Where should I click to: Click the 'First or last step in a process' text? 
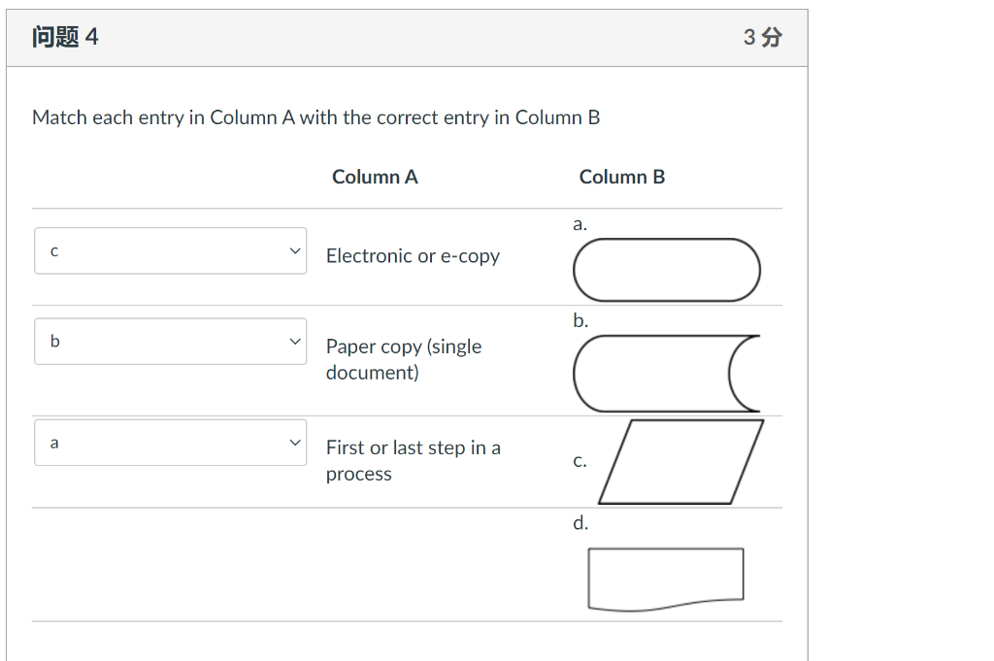click(x=414, y=460)
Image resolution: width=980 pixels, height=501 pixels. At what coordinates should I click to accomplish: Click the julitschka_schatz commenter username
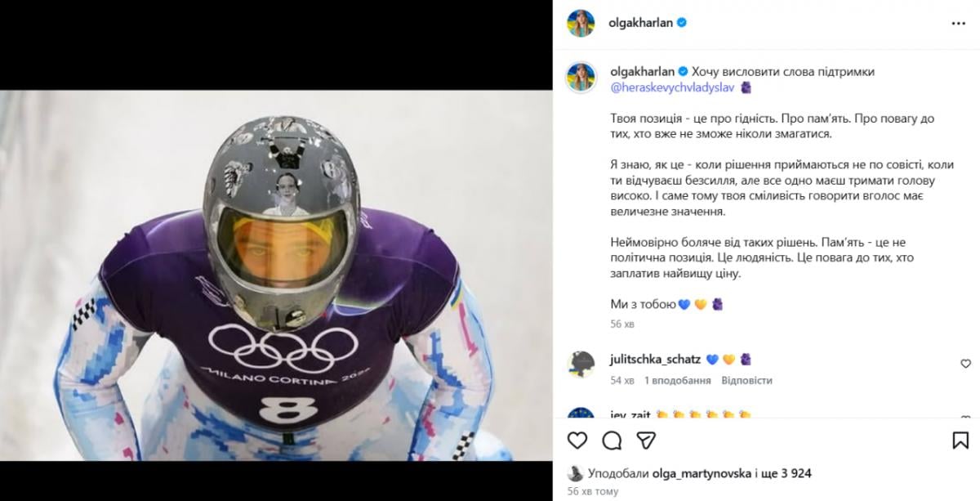point(655,359)
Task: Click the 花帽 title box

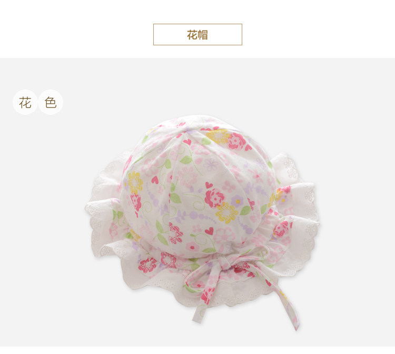Action: pyautogui.click(x=198, y=35)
+===+
Arrange the text of all the entries above as a numbered list with one nonblank line per item, and leave out the pictures.

◆ Result of this task
1. Where should I click to: Click the 'First or last step in a process' text? 
2. click(x=414, y=460)
3. Image resolution: width=980 pixels, height=501 pixels. At what coordinates should I click to accomplish: Click the julitschka_schatz commenter username
4. point(655,359)
5. Task: Click the 花帽 title box
6. Action: pyautogui.click(x=198, y=35)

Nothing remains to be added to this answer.